Privacy Policy

Account information: email, display name, and an authentication identifier (e.g. Google OAuth sub) when you sign in. Generation inputs and outputs: the prompts you submit and the media we return, retained so you can revisit your history. Billing data: Stripe customer ID, subscription state, and credit balance — actual card numbers never touch our servers (handled by Stripe). Usage logs: request timestamps, model used, credit cost, and error states, used for debugging and abuse detection.

We use your data to deliver the service (run generations, manage credits, process payments), respond to support requests, prevent abuse (spam, CSAM, content-policy violations), and improve product reliability. We do not sell your data. We do not train AI models on your prompts or outputs. Generations are sent to our upstream model providers (see Section 3) only to fulfil your request and are not retained by us for model training.

We rely on the following third parties to deliver the service: Supabase (hosting + database, EU/US region), Stripe (payments, PCI-compliant), Cloudflare (CDN, DDoS protection, image optimization), fal.ai / Replicate / kie.ai / DeepSeek / OpenRouter (AI model inference). Each subprocessor receives only the data needed to perform its function. Provider-side data handling is governed by their respective privacy policies.

We retain account data and generation history for as long as your account is active. After account deletion, account records, billing history, and generation outputs are deleted within 30 days, except where retention is legally required (e.g. tax records for completed Stripe transactions, typically 7 years). Logs older than 90 days are aggregated and stripped of user identifiers.

Regardless of where you live, you can: request a copy of your data, request deletion of your account, export your generation history, and ask us to correct inaccurate information. EU/UK residents have additional rights under the GDPR (lawful basis: contract performance + legitimate interest). California residents have rights under the CCPA/CPRA (we are not a data broker; we do not sell personal information). Email [email protected] to exercise any right.

We use first-party cookies for authentication, session management, and language preferences. Third-party cookies are set by Stripe (checkout) and Cloudflare (security). We do not use third-party advertising cookies. Details and opt-out instructions are in our Cookie Policy.
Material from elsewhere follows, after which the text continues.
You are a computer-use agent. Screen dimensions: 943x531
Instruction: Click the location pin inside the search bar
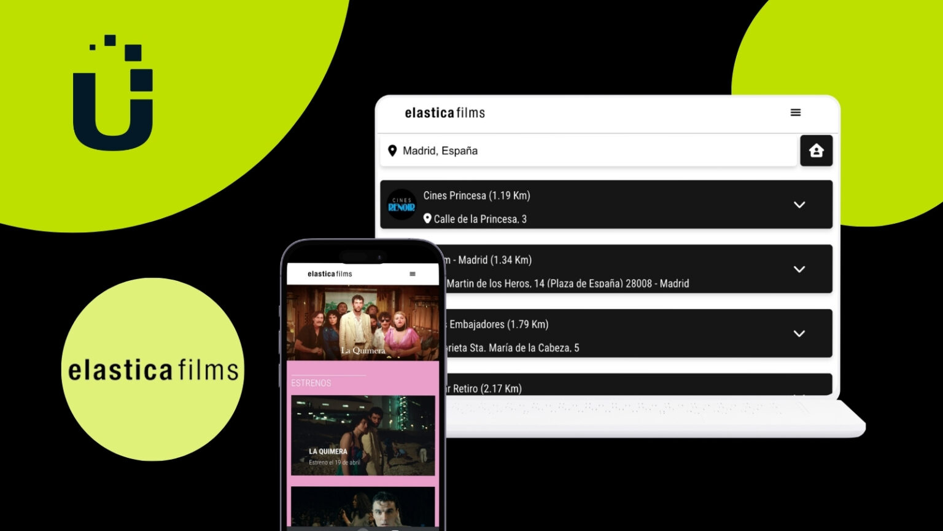pyautogui.click(x=394, y=151)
GeminiOmni is not directed at children under 13 (or under 16 in the EU/UK). We do not knowingly collect personal information from children. If you believe a child has provided us with personal information, contact us and we will delete it.

We may update this policy as the service evolves. Material changes will be announced via in-product notification at least 14 days before they take effect. The "Last updated" date at the top of this page reflects the most recent revision.